■ What you should do ■
Everything from the line containing "Open the 7:18 AM Mar 27, 2024 timestamp" to the end of the listing, both included, should be returned exactly, apart from the pictures.

■ Material provided ■
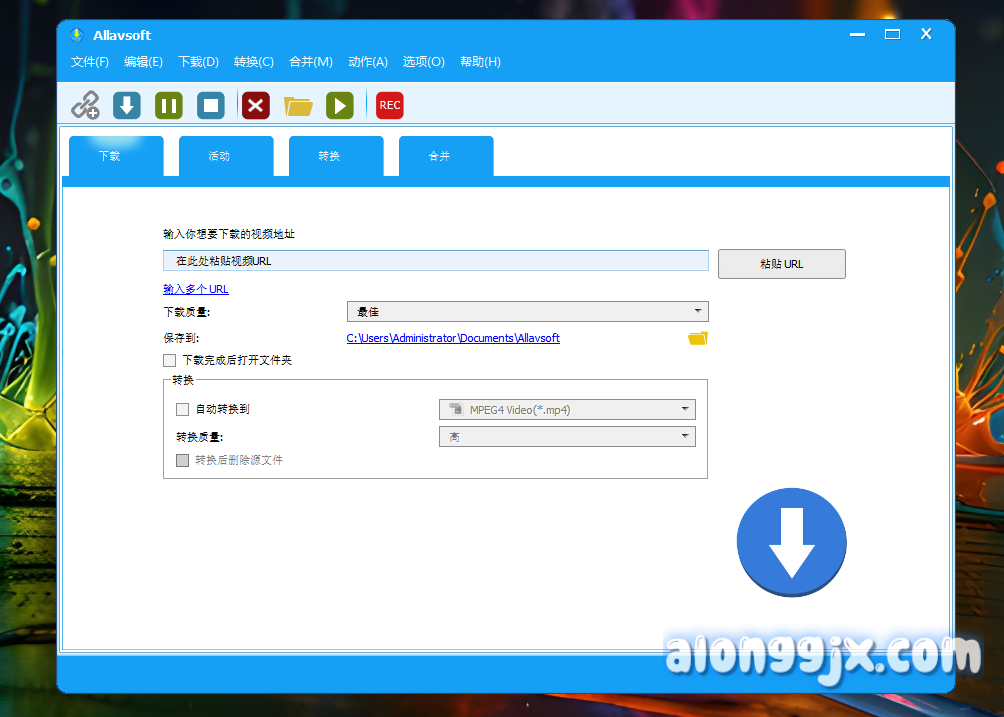Play the file with the green play icon

pyautogui.click(x=340, y=105)
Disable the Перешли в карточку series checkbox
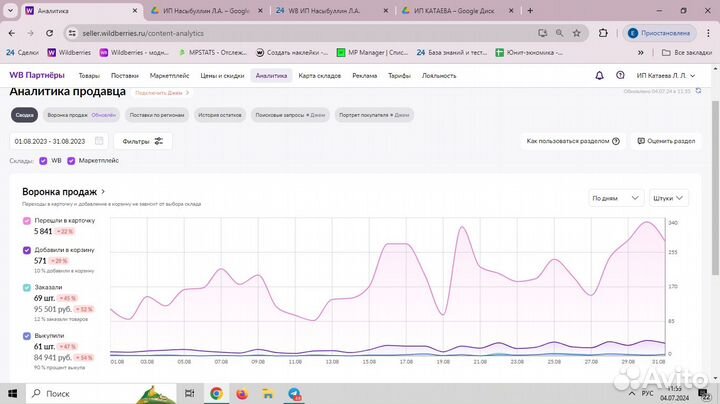Viewport: 720px width, 404px height. 26,220

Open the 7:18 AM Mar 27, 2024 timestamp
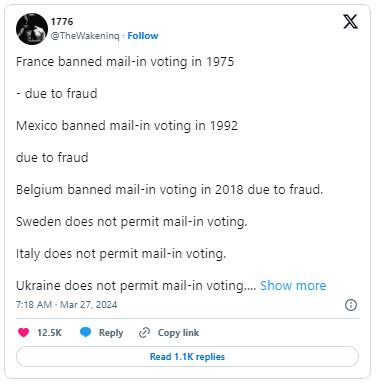66,305
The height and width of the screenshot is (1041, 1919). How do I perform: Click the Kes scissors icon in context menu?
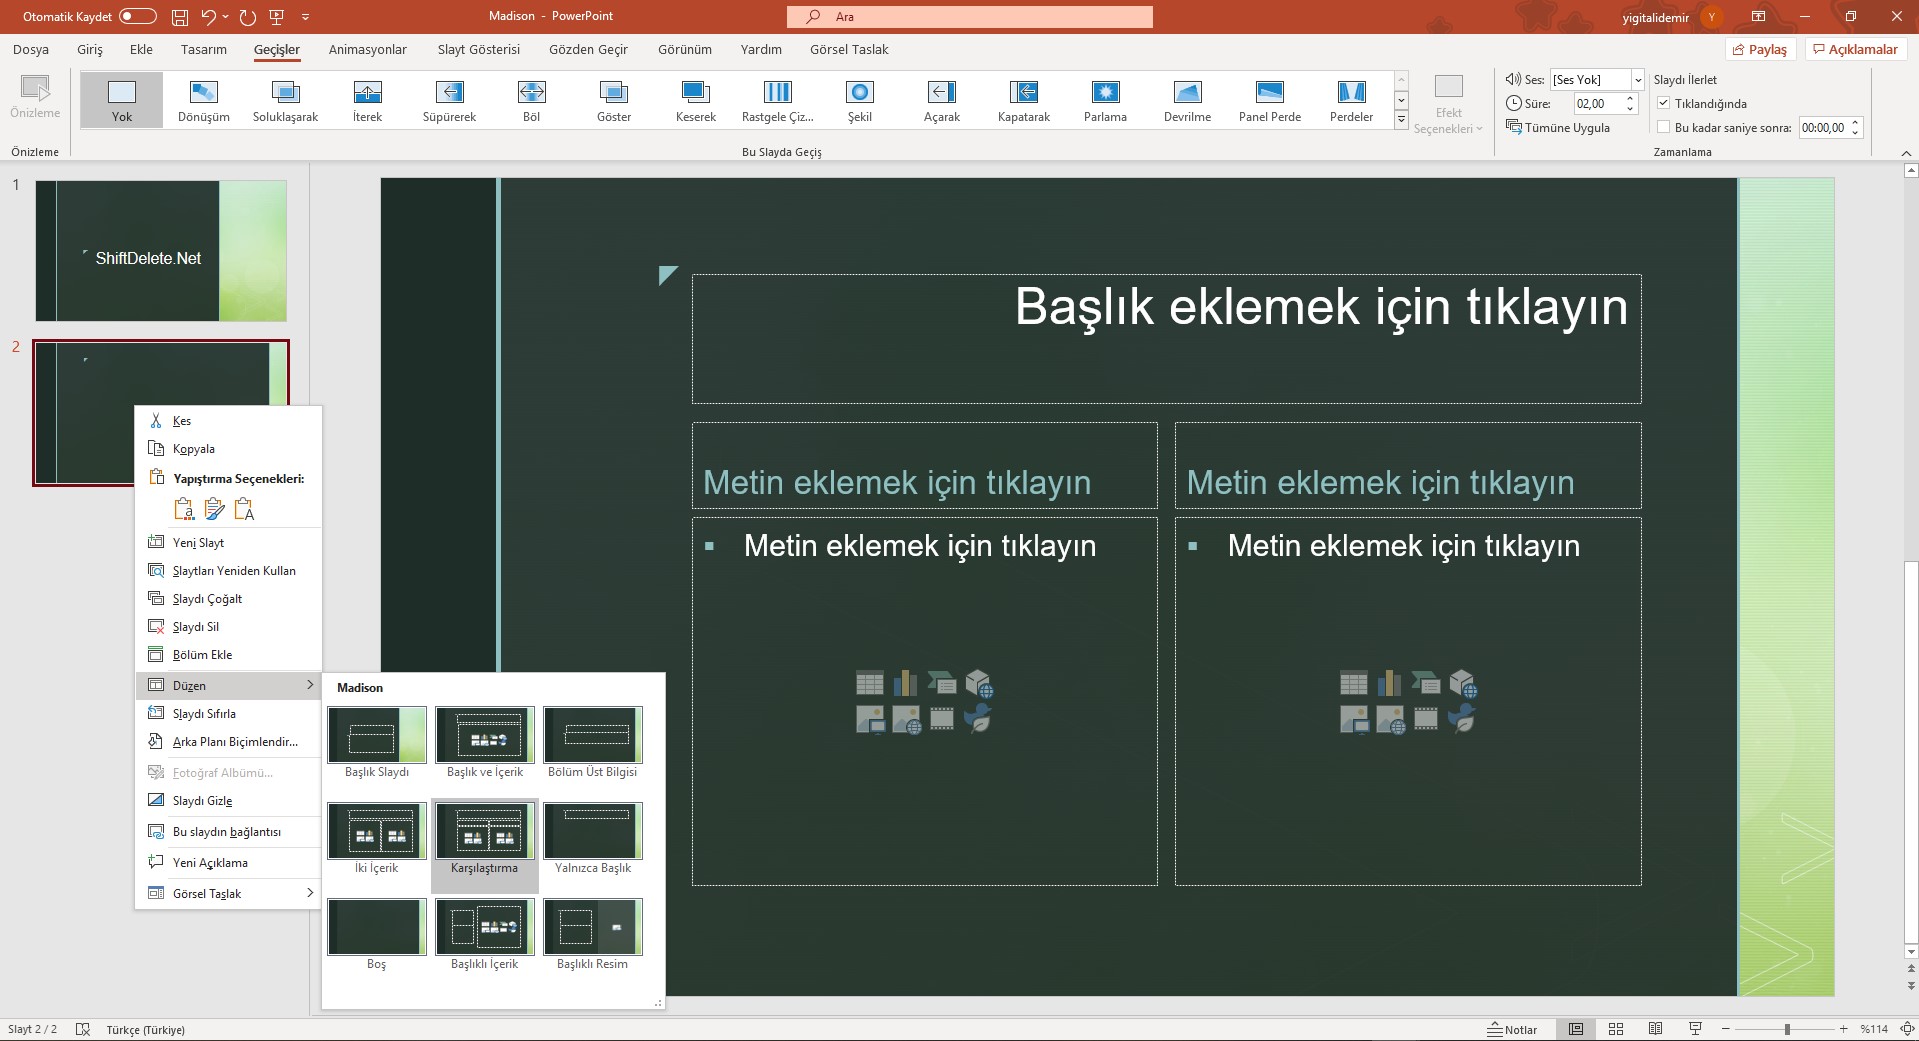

■ Answer area ■
Open the 7:18 AM Mar 27, 2024 timestamp
66,305
The height and width of the screenshot is (1041, 1919). How do I perform: Click the Kes scissors icon in context menu?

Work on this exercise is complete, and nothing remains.